━━ TEXT SEGMENT ━━

In recent years, the healthcare industry has witnessed an ongoing debate surrounding rising drug prices and the role played by various stakeholders. Amidst this discourse, profit-driven Pharmacy Benefit Managers (PBMs) and insurance companies have strategically adopted a messaging campaign, claiming that “patents are the problem.” However, the Center for Innovation and Free Enterprise believes that this narrative serves as a smokescreen, designed to divert attention from the true culprits driving escalating healthcare costs.
PBMs act as intermediaries between insurers, pharmaceutical companies, and pharmacies. Their primary responsibility is to negotiate drug prices, develop formularies, and administer prescription drug programs. Although originally intended to streamline the process and control costs, PBMs have evolved into profit-driven entities, often prioritizing their financial interests over those of patients.
PBMs are currently abusing their role in the marketplace by influencing drug formularies that determine which medications are covered by insurance plans. When negotiating rebates with pharmaceutical manufacturers, PBMs prioritize drugs that offer the highest rebate, rather than focusing on patient outcomes or cost-effectiveness. These secretive rebates are often not passed on to patients, resulting in inflated prices. Moreover, spread pricing, where PBMs charge insurers more for a drug than what they reimburse the pharmacy, exacerbates the problem further. The lack of transparency surrounding PBM practices hinders accountability and prevents true market competition. PBMs operate in a black box, shielded from public scrutiny, making it challenging to address their role in inflating drug prices.

━━━
━━ EXCERPTED DATA ━━

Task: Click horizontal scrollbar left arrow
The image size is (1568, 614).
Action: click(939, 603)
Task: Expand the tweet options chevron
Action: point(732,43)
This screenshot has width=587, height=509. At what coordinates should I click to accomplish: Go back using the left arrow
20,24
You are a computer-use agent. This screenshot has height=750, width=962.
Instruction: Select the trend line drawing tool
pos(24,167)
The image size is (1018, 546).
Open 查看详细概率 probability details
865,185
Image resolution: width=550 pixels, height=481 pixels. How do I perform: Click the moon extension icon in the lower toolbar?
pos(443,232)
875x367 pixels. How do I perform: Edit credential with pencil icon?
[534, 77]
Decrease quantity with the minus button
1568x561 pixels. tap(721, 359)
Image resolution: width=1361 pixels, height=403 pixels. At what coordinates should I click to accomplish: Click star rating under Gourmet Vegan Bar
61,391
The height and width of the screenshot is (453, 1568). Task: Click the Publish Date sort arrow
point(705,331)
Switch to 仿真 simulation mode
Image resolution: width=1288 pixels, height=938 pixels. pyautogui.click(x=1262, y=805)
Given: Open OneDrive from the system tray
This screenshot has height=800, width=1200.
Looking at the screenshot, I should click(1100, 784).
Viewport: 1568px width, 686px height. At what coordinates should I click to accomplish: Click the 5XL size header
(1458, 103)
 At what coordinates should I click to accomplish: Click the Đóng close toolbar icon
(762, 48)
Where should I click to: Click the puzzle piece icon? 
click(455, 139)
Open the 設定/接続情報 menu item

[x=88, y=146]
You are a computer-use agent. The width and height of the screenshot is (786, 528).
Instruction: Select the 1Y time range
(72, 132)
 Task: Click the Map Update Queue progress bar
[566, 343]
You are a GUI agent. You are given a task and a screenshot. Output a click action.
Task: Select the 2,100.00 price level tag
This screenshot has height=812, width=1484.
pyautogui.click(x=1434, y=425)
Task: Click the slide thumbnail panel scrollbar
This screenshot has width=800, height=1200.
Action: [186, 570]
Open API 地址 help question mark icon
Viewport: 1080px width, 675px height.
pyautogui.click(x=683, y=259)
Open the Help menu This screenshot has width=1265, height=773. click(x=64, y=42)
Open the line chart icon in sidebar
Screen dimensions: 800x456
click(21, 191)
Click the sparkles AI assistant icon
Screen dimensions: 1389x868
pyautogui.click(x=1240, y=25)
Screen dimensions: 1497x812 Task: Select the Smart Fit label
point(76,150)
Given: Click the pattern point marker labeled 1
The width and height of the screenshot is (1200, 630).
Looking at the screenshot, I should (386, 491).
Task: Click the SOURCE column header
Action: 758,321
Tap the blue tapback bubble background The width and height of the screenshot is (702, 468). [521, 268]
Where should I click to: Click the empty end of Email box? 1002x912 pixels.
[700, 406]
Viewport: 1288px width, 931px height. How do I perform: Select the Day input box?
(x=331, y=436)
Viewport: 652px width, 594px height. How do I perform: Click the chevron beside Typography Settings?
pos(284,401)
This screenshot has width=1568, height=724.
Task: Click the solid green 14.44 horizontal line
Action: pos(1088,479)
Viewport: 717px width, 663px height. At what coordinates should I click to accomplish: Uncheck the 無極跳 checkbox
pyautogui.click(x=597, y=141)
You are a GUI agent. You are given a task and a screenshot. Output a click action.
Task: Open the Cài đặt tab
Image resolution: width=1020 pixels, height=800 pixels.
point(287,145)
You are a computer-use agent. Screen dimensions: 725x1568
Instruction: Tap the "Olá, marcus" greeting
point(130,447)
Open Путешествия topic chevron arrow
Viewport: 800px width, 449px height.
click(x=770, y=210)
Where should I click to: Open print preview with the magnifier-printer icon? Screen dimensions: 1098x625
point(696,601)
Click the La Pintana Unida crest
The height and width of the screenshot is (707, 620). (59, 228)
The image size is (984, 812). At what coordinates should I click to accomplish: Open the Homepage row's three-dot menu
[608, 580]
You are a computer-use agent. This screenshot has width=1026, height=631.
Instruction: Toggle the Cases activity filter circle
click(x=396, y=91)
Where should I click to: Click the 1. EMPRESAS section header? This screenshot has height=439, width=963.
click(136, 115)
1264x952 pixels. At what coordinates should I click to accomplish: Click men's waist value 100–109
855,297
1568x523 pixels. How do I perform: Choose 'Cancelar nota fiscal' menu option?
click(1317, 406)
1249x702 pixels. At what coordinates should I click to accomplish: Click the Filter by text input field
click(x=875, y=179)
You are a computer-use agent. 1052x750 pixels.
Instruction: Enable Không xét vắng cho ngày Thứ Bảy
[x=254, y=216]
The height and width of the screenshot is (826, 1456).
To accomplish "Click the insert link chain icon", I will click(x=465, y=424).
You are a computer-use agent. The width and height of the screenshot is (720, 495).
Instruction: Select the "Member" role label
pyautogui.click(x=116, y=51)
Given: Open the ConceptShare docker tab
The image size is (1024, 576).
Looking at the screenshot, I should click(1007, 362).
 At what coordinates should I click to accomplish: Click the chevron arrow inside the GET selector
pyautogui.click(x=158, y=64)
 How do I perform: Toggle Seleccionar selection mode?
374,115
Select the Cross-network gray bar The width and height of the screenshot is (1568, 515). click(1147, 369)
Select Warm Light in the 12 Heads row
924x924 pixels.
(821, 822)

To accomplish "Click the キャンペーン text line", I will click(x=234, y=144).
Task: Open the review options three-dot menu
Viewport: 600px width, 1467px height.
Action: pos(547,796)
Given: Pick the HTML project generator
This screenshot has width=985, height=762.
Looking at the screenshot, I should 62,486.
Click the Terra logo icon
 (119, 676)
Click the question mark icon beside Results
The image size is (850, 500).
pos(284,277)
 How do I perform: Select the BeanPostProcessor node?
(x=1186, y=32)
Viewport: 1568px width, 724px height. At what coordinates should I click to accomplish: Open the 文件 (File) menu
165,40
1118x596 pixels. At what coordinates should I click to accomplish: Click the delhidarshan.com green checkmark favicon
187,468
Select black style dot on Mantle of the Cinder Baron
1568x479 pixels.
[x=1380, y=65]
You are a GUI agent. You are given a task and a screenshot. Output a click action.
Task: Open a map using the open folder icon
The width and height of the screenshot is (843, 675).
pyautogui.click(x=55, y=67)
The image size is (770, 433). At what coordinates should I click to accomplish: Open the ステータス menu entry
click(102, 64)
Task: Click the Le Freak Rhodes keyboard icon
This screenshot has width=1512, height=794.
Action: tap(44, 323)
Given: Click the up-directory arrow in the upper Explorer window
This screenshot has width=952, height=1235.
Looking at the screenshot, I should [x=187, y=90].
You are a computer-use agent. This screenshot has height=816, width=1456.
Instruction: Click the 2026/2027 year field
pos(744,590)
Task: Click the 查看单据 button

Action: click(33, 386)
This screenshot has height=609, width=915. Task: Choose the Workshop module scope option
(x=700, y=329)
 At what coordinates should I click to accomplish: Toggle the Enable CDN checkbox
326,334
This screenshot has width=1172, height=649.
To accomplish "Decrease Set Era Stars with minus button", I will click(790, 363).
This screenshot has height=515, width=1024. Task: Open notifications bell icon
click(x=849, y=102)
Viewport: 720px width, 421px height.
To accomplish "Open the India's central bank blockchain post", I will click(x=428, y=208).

━━━

**YOUR GOAL**: Update the passage on drug prices starting with "In recent years, the" and going on through "escalating healthcare costs.", changing "smokescreen" to "distraction". The listing comes from a separate source.

**RESULT BELOW**:
In recent years, the healthcare industry has witnessed an ongoing debate surrounding rising drug prices and the role played by various stakeholders. Amidst this discourse, profit-driven Pharmacy Benefit Managers (PBMs) and insurance companies have strategically adopted a messaging campaign, claiming that “patents are the problem.” However, the Center for Innovation and Free Enterprise believes that this narrative serves as a distraction, designed to divert attention from the true culprits driving escalating healthcare costs.